● **Kutipan Pilihan**:
Berikut merupakan hasil wawancara tim Islam Bergerak, Isma Swastiningrum yang mewawancarai Ghiffar Arridho dan Raffi Arif Laksana, anggota APS di Serikat Dagang Kopi Semarang, Senin (16/11/2020). Serta Ahmad Thariq yang mewawancarai anggota APB bernama Ujang (bukan nama asli) via WhatsApp, Jumat (6/11/2020). Wawancara ini dituliskan sebagai upaya refleksi atas kondisi pendidikan dari kacamata para pelajar dan mahasiswa yang terdampak langsung oleh Omnibus Law Cipta Kerja di ranah pendidikan.
Isma Swastiningrum (IS): Bisa diceritakan terkait aksi Omnibus Law di Semarang dari APS?
Ghiffar Arridho (GA): Kalau dari APS mengikuti aksi Omnibus Law. APS ada orasi juga, menuntut hak-hak pelajar, menuntut hak-hak kita, terus, tentang masa depan kita. Kita masih pelajar, masih muda terus ada UU Omnibus Law sendiri, dan kalau aku baca, banyak merugikan, karena digampangakan investor luar masuk, perizinan dimudahkan. Kalau dari teman-teman APS, lebih dari 25 orang ikut. Lewat WA, lewat grup, kabar-kabar. Nanti ketemu di titik ini, kita berangkat bareng.
IS: Latar belakang apa yang menggerakkan APS untuk ikut demo Omnibus Law?

● **Tujuan Latihan**: Dalam kutipan pilihan, Ghiffar Arridho menyebut UU Omnibus Law banyak merugikan. Jelaskan alasan yang ia berikan untuk penilaian tersebut.

● **Baris Data**:
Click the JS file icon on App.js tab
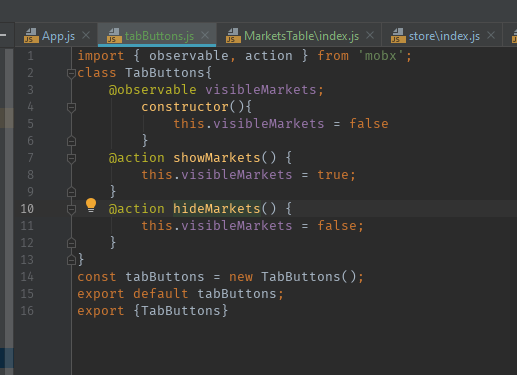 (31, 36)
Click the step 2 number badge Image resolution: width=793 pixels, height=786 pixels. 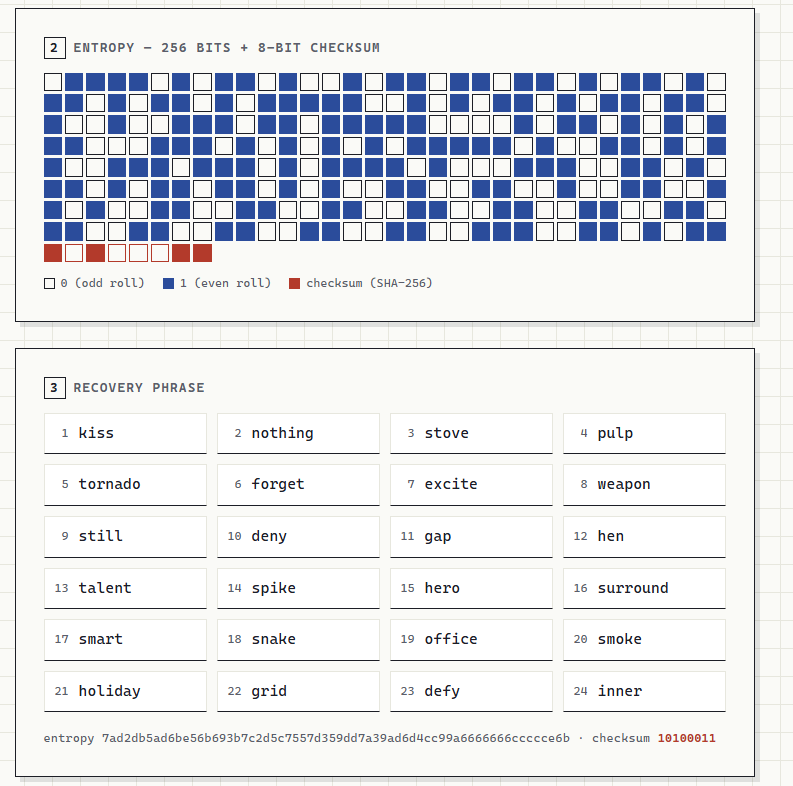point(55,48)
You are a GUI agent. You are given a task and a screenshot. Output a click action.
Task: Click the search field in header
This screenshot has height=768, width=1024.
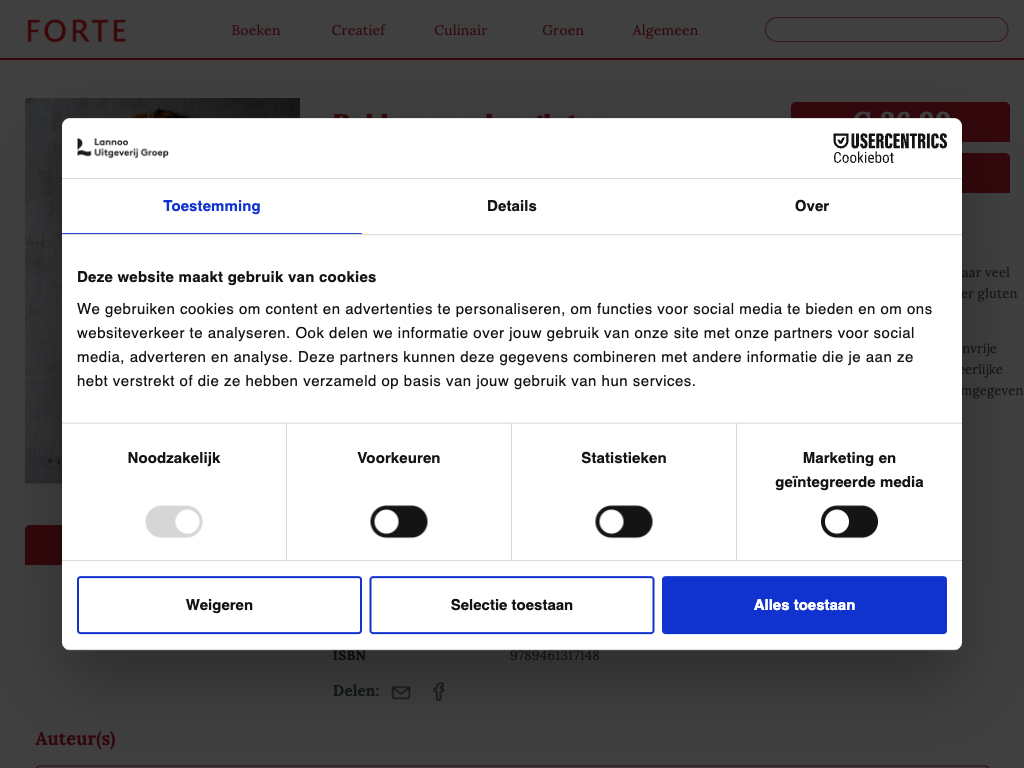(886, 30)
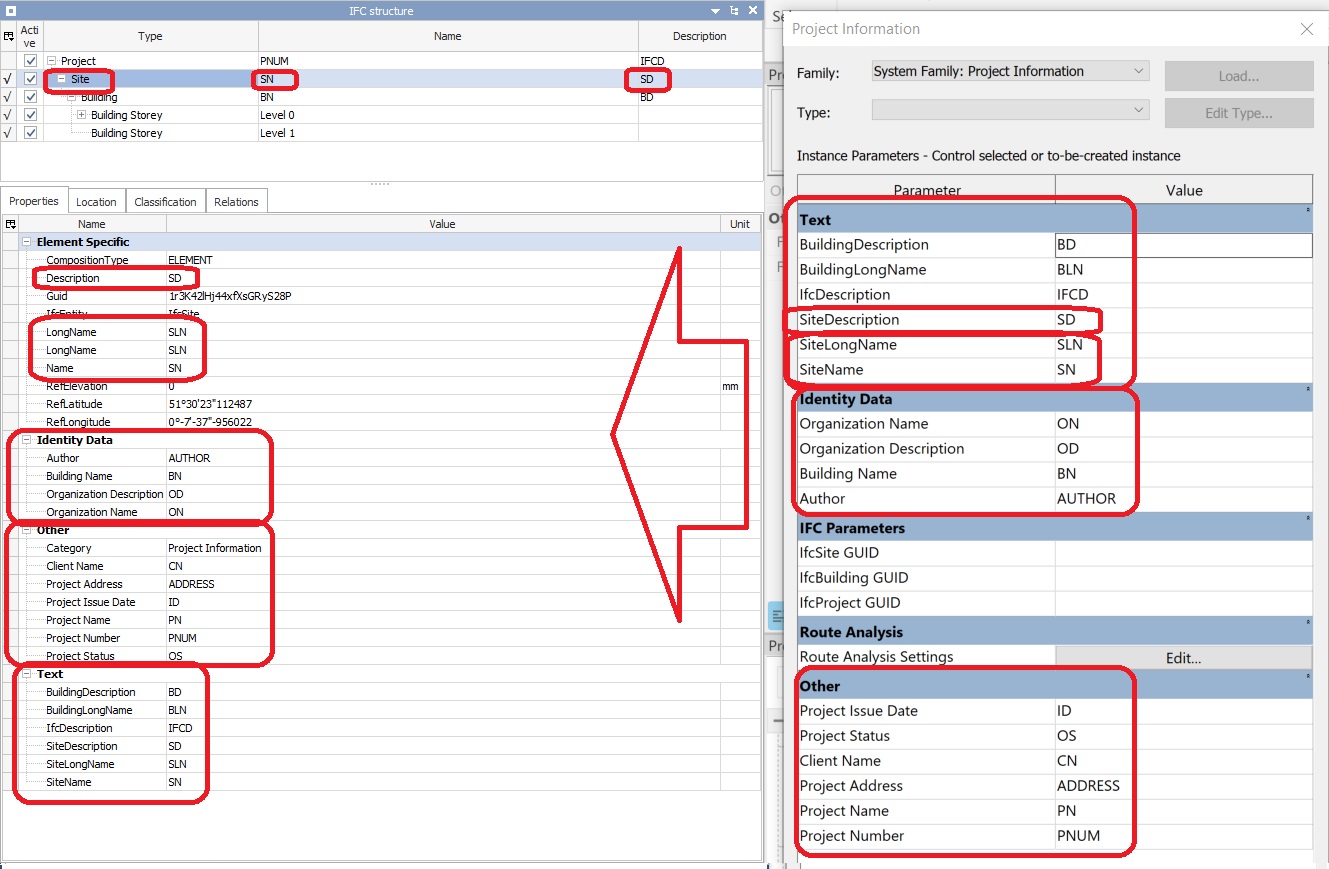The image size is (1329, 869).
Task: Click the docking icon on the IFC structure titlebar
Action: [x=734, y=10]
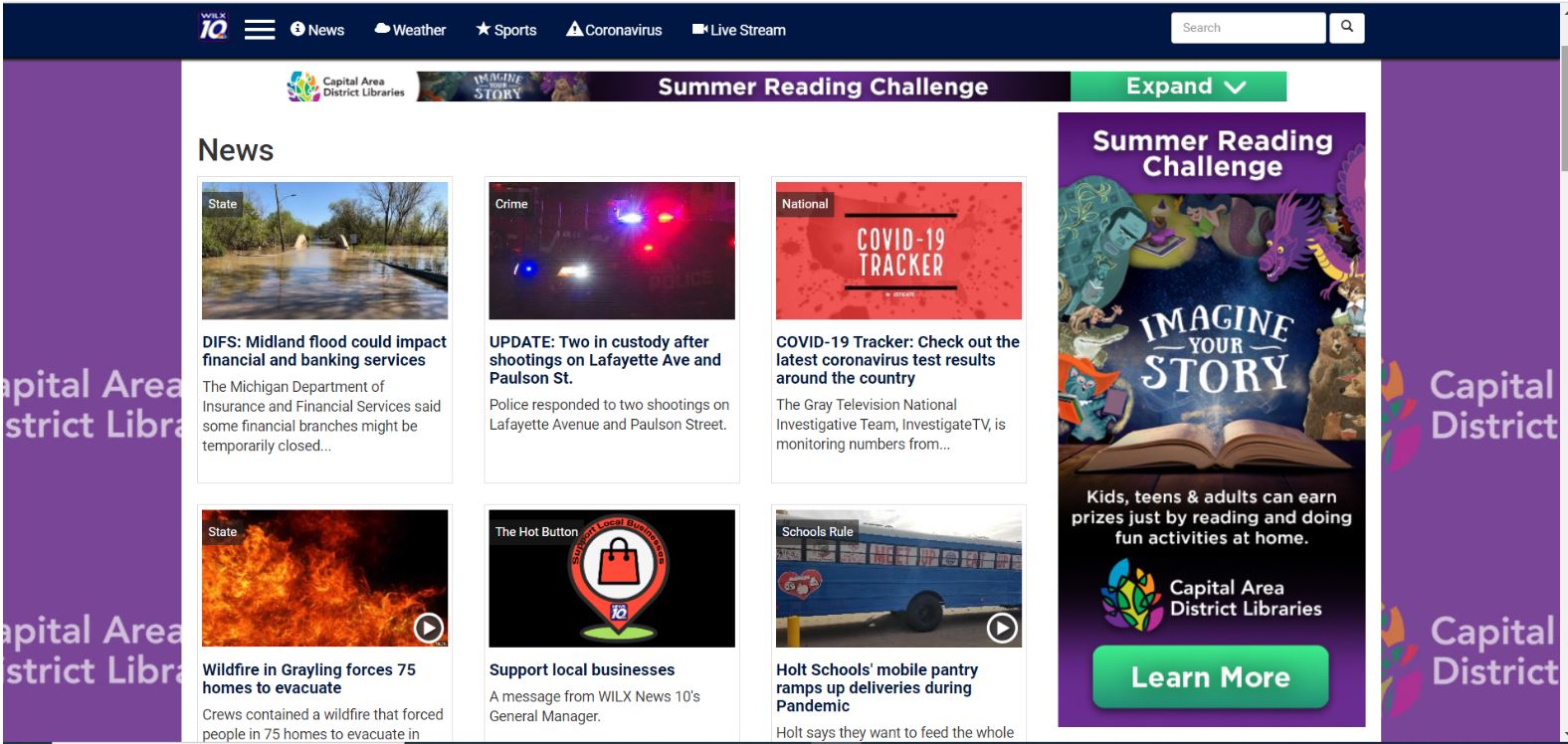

● **Hasil Latihan**: Ghiffar Arridho menilai UU Omnibus Law banyak merugikan karena undang-undang itu mempermudah masuknya investor luar dan memudahkan perizinan.